Patients at Cabell Huntington Hospital in West Virginia have received exposure to radiation above recommended levels during CT brain perfusion scans, according to a hospital statement released March 3.
With the disclosure, the 313-bed regional hospital joins a group of healthcare facilities across the country that have been found by the U.S. Food and Drug Administration (FDA) to be overradiating patients during this procedure, according to the FDA and an article in the New York Times.
The hospital performed an internal review of CT angiography procedures conducted between October 2009 and November 2010, and found that a group of patients had been overexposed to radiation.
"This should not have happened and we are taking all necessary steps to prevent it from ever happening again," the hospital's statement said. "Each patient we believe was affected has been personally contacted and has been sent a letter so that we can be certain they are fully informed and to recommend that they discuss this matter with their primary care physicians."
Although patients may have received higher doses than recommended, they were "still within the range of normal for complex imaging procedures," the hospital said.
The FDA has been publishing public warnings about overradiation during CT brain perfusion procedures since 2009, yet Cabell Huntington patients continued to receive overdoses of radiation, according to the Times.
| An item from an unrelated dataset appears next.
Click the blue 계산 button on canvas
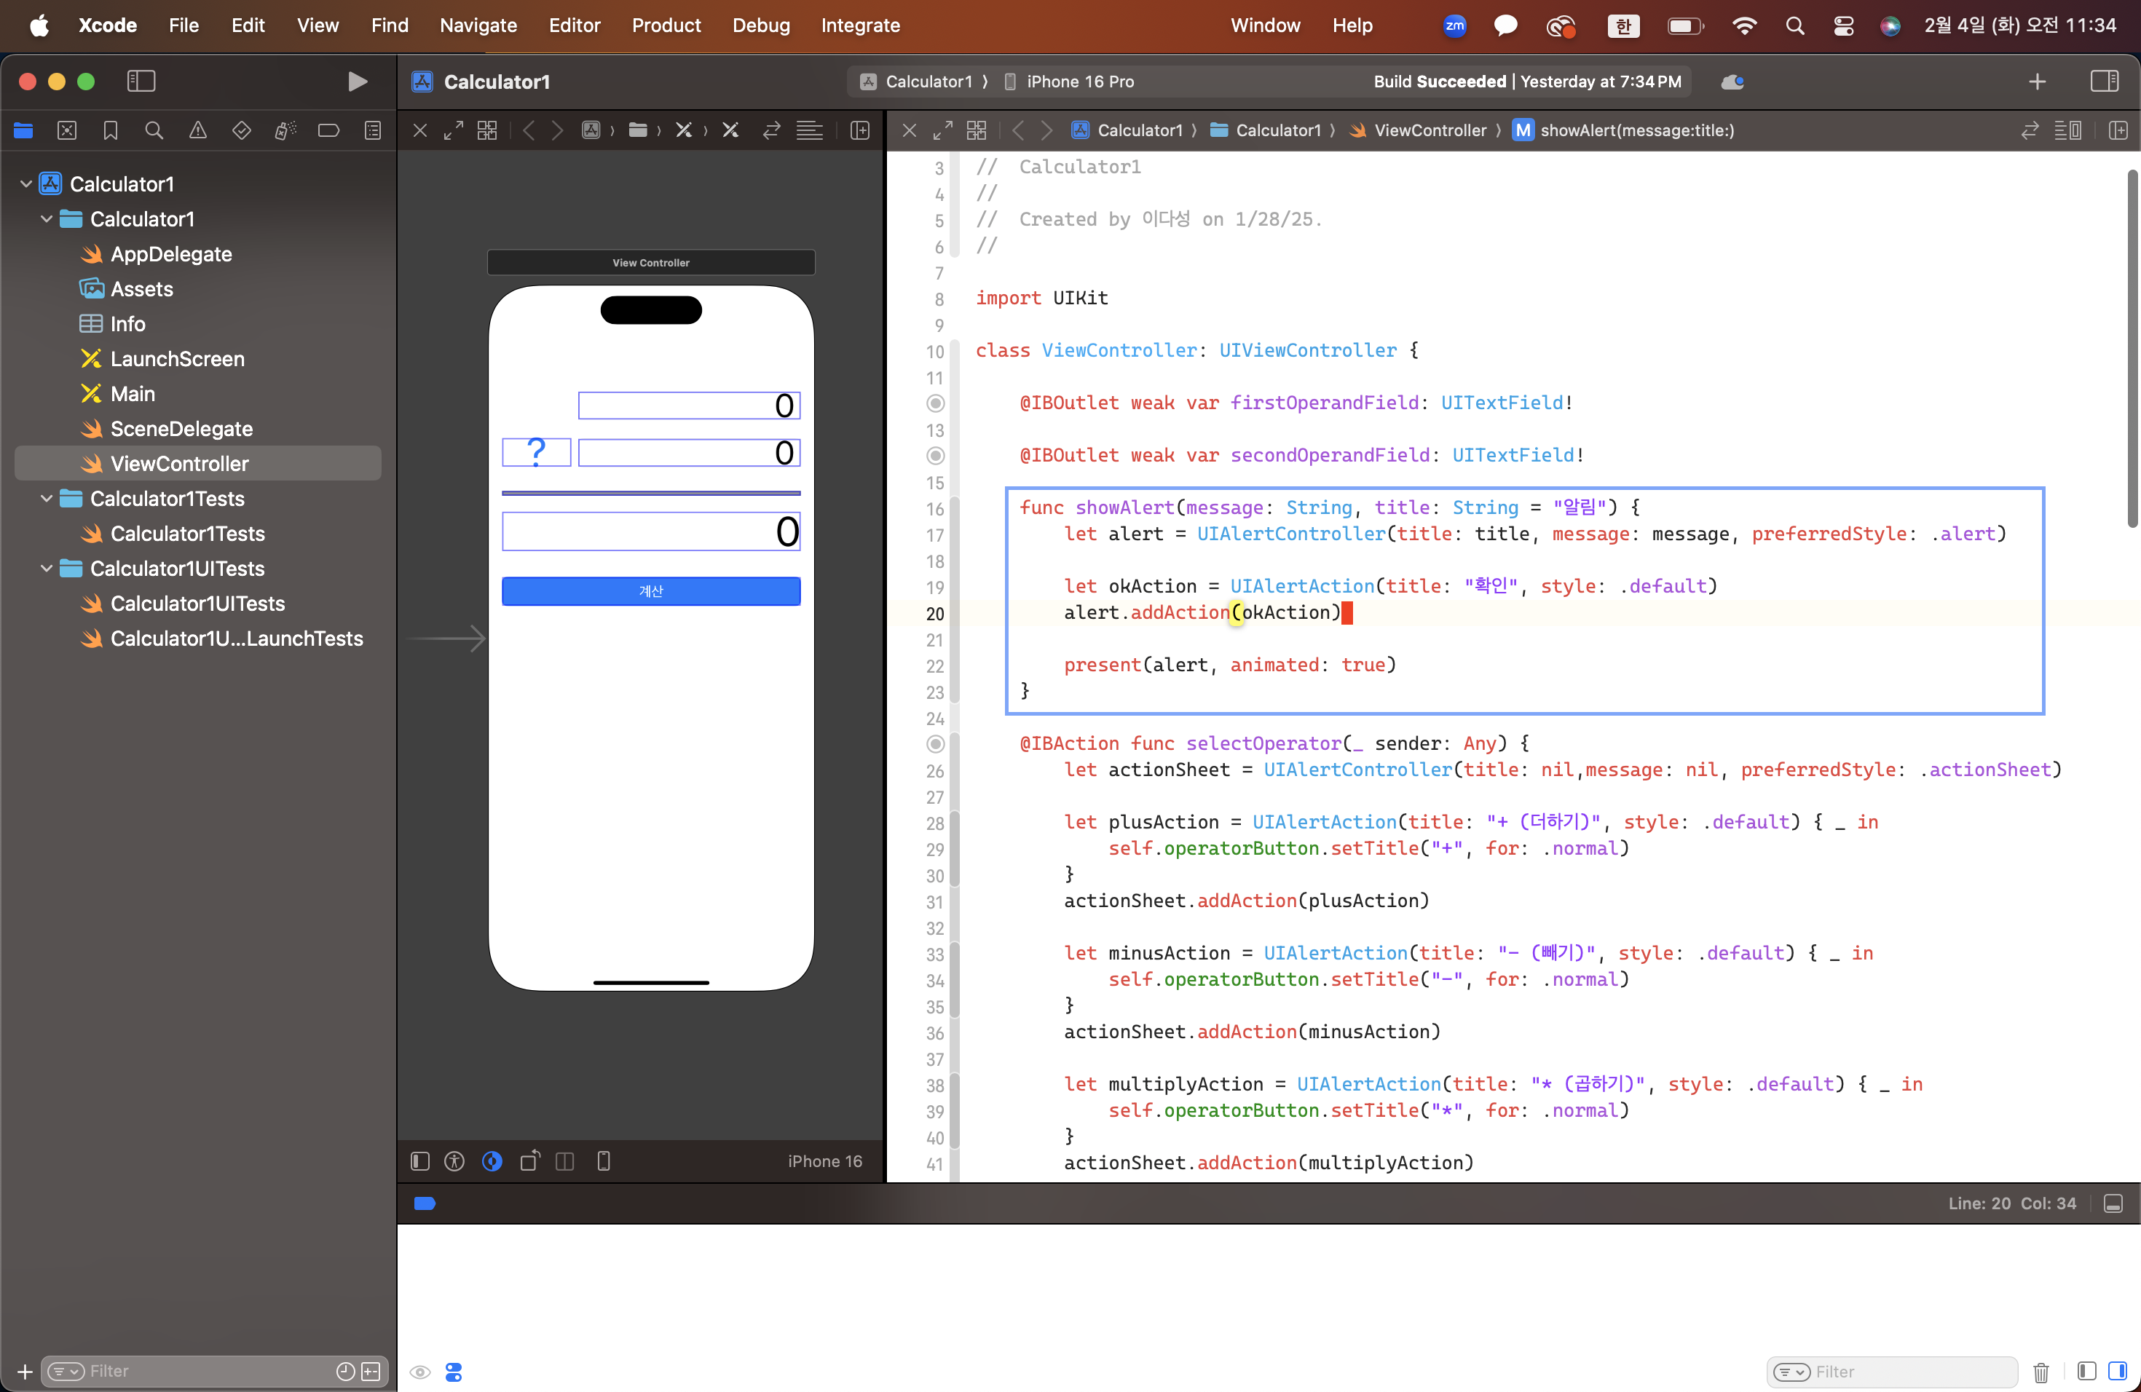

That year, the agency cautioned healthcare facilities about overexposure during these scans, recommending that they review radiation dose protocols and check radiation levels on the scanner's display before taking images.
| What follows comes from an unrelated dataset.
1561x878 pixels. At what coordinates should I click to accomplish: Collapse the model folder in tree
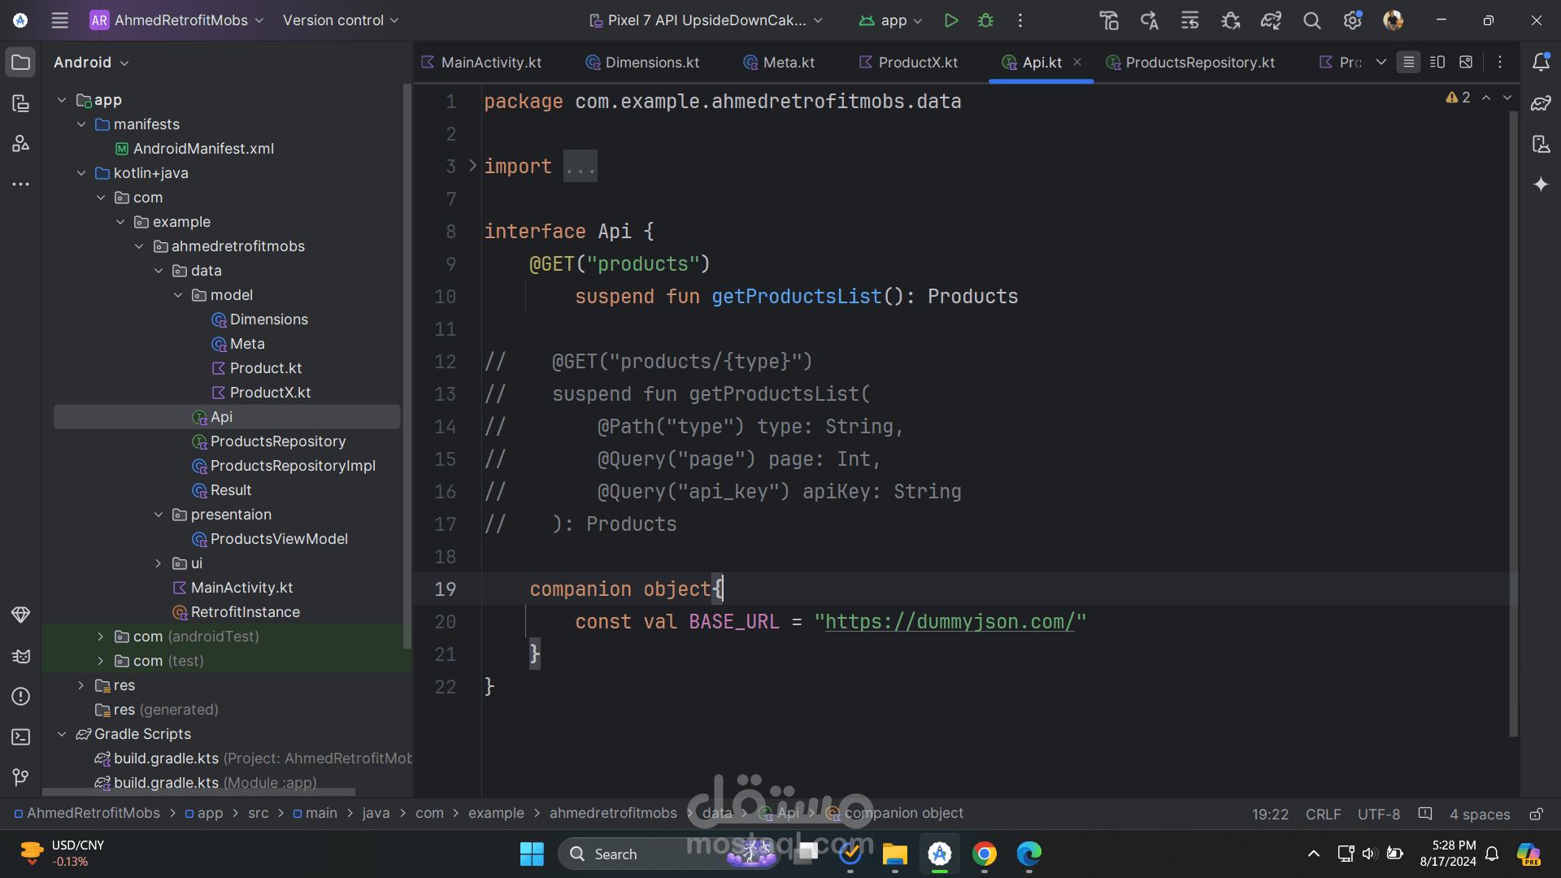179,295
By October 2010, the FDA was aware of 385 patients from six hospitals across the country who had been overexposed during CT angiography, according to an FDA report posted in November. The devices involved were manufactured by GE Healthcare and Toshiba America Medical Systems; inspections of these companies found no violations of FDA laws and regulations, the agency said.
"The FDA evaluated the manufacturers' specifications for multislice CT scanners and found that when these scanners were used according to the manufacturers' specifications, they did not result in overexposure," the FDA's report said. "The FDA also reviewed literature that supports that the manufacturer-defined protocols do provide reasonable and appropriate image quality and dose. Further, the FDA found no evidence that the manufacturers were involved in modifying any of the hospitals' scanning protocols so as to cause the overexposures."
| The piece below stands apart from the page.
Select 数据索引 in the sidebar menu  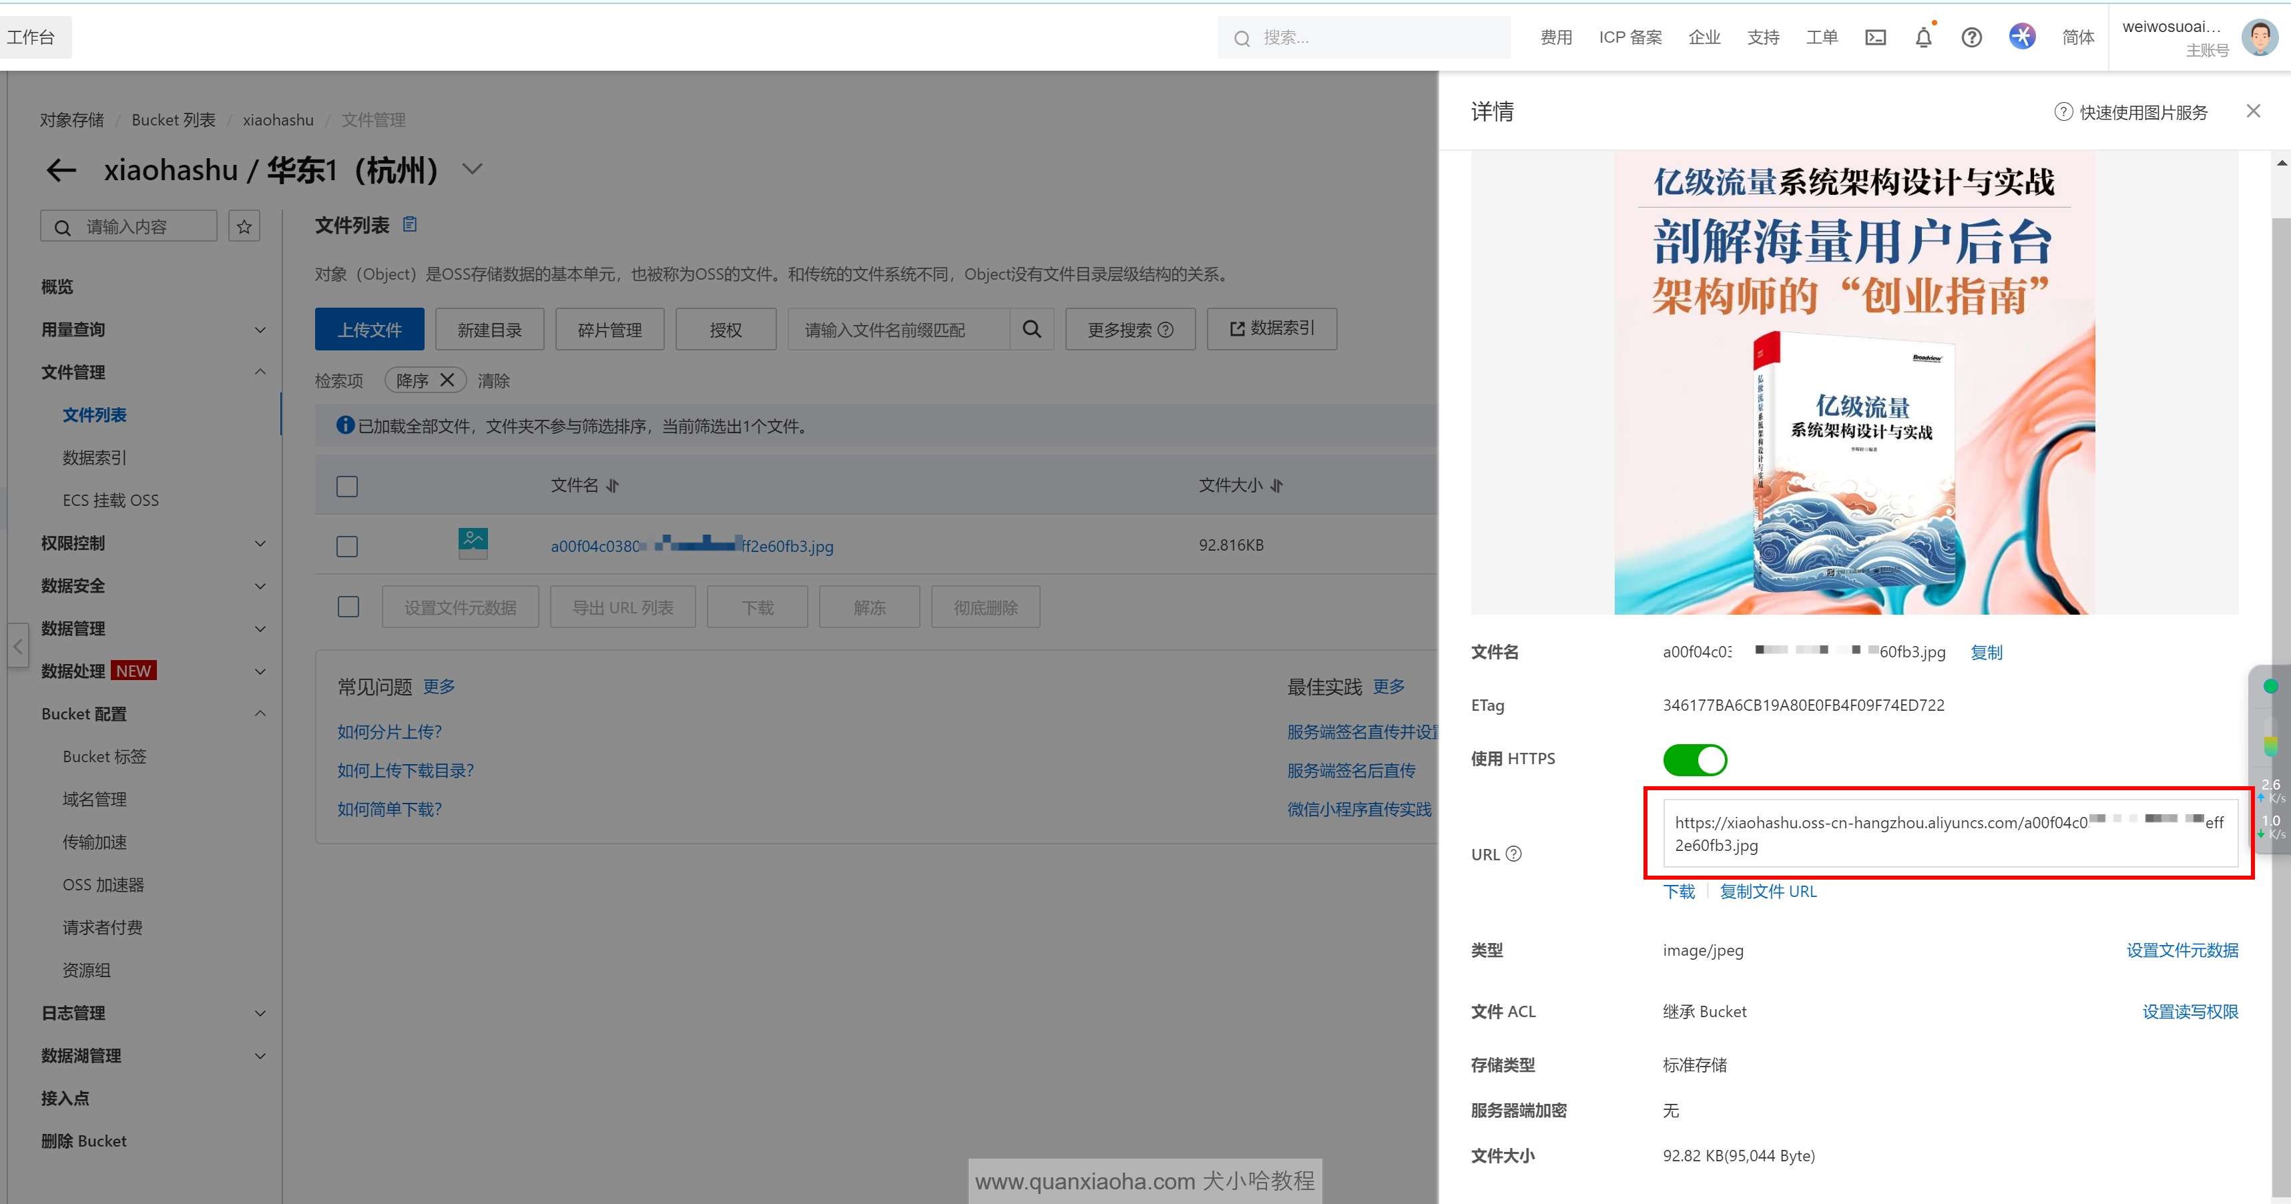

In December 2010, GE filed a report with the FDA about a radiation dose delivered at Cabell Huntington in June that was 5.6 times higher than its device guidelines, the Times said. According to GE, the error resulted from a technician manually increasing dose, rather than a device malfunction. The company filed a second report in January of this year about an event that happened at Cabell Huntington in March 2010.
Cabell Huntington Hospital is evaluating its practices to look for additional ways to protect its patients from overradiation, according to the hospital statement.
"We have been working with the manufacturer of our CT angiography equipment to ensure it is safe and in proper working order," the statement said. "Additionally, our CT staff members have each received additional training to help prevent the possibility of any future occurrences."